2009 survey data culled from the initial research into the development of a pediatric HCAHPS assessment showed that 6.4 million children were hospitalized that year, accounting for 17% of total hospital stays. In fiscal terms, that’s $33 billion in healthcare spending; 9 % of total care costs.

Since we are all well aware that reimbursements are becoming inextricably linked with performance measures, it seems like quite an oversight to have excluded the pediatric population for this long. For the purpose of context, pediatric patients are those between the ages of 0-17, those whose parents or caregivers are still actively overseeing their care and making decisions about their treatment. Measuring patient satisfaction in these cases may not have seemed as intuitive as is the case with the adult HCAHPS. In the case of evaluating a child’s treatment during a hospitalization, careful consideration must be given to the limitations of their experience — and the parent’s ability to share not just their own perspective on the care, but that of the child.

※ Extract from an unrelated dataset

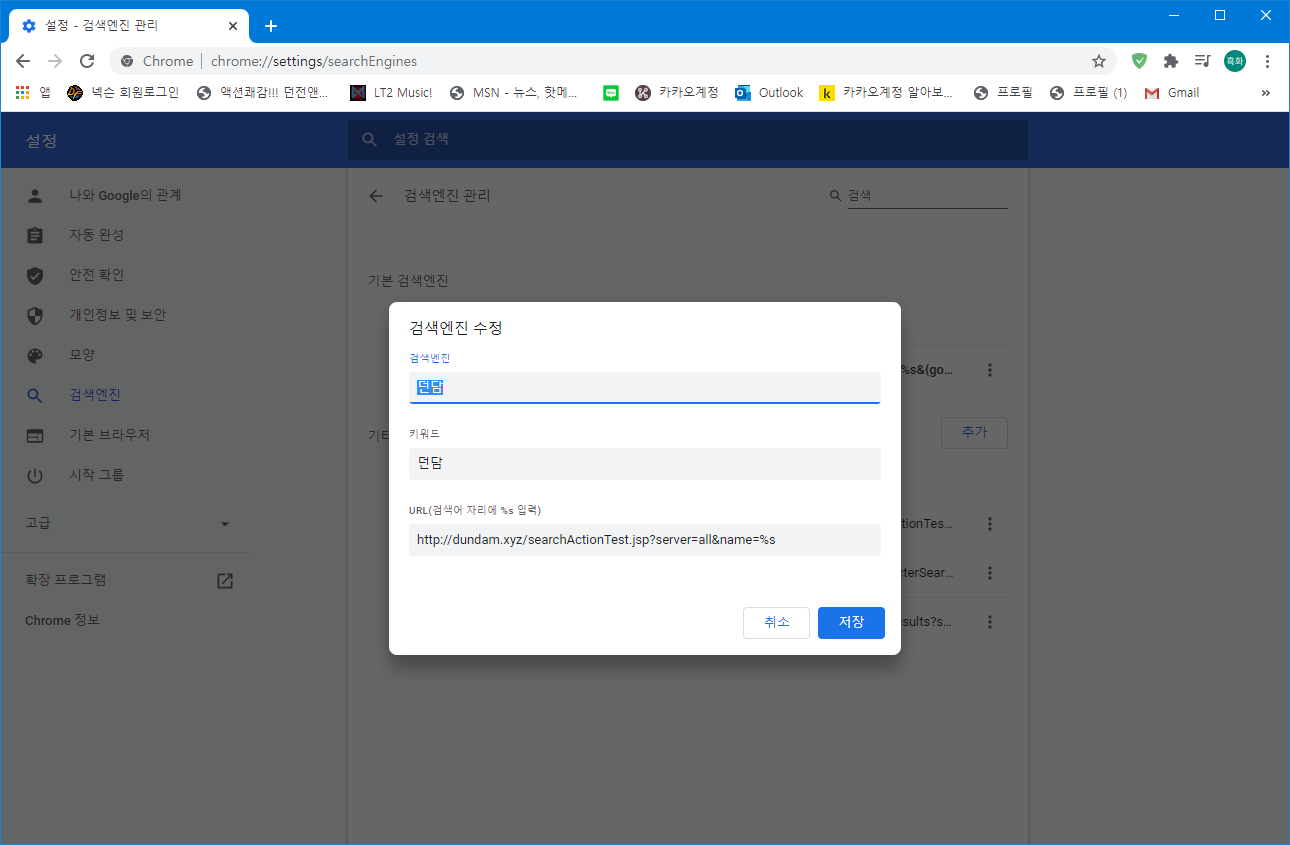Click the 검색엔진 name input field
Screen dimensions: 1290x845
(644, 387)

Field Study at Boston Children’s

With this in mind, the Boston Children’s Hospital undertook a pediatric HCAHPS pilot last year in conjunction with the Center for Excellence for Pediatric Quality Measurement. They developed an assessment that would address the gap in patient satisfaction scores for the pediatric population, making exclusions for special cases which would not have been eligible to participate in the suvey (for example, those who are VIPs with “no publicity requests”, those who are discharged to hospice care, etc.)

The development of the survey for pediatric populations closely mirrored the standard adult HCAHPS that is currently in use:

         Core HCAHPS Domains:

  • Communication with doctors and nurses
  • Responsiveness of hospital staff
  • Pain management
  • Communication about medicines
  • Discharge information
  • Hospital environment (i.e. cleanliness, quietness)

         Proposed Expanded Domains

  • Communication
  • Hospital environment
  • Discharge process

       Proposed New Domains

  • Admission process
  • Family involvement
  • Child-appropriateness
  • Privacy
  • Safety
  • Age-specific items (e.g. adolescence)

(via Boston Children’s)

Partnering with Medicaid and CHIP

Moving ahead this year, CMS has announced a partnership with Medicaid and CHIP to start basing their reimbursements on parent/patient satisfaction with care in the pediatric demographic. The pilot is funded by AHRQ and CMS, who hope that the continuation and expansion of the pilot in 2015 will yield helpful data as healthcare, on the whole, continues to move toward satisfaction based reimbursement models.

Of course, not all providers and hospitals are convinced that this model works, regardless of the age of the patient. Some physicians and academics worry that if the focus is on patient satisfaction, rather than treatment, doctors and hospitals might be backed into a quarter when it comes to keeping their patients happy.

What Can We Learn From Pediatric HCAHPS Surveying?

The reality is, a hospitalization is more often than not an uncomfortable experience no matter how you slice it. Many doctors feel that, in order to raise or keep up with their patient satisfaction scores, they need to adjust their treatment in the interest of patient happiness— a decision which ultimately may be costing the hospital more money. Many providers report feeling that they should not deny a patient a request for pain medication, antibiotics, scans or even an admission for fear that their HCAHPS score will suffer. Certainly this practice is no more sustainable than the fee-for-service model the industry is currently attempting to extricate itself from.

The Future of HCAHPS

In the case of the pediatric HCAHPS, however, the new model of measuring patient satisfaction may actually prove useful in redesigning the adult HCAHPS. Since the patient’s parents/caregivers are really the ones being surveyed, rather than the patient, they may be able to provide a more comprehensive view than could be gleaned from a first-person account. Maybe the future of patient satisfaction will similarly fall into the “third-party” review of physicians: peer review models, which provide an accurate and unbiased assessment of performance, could perhaps have a place in the quest for patient satisfaction.

Of course, that being said, one would be hard pressed to find a parent or caregiver of a pediatric patient who isn’t, at least, a little bit biased.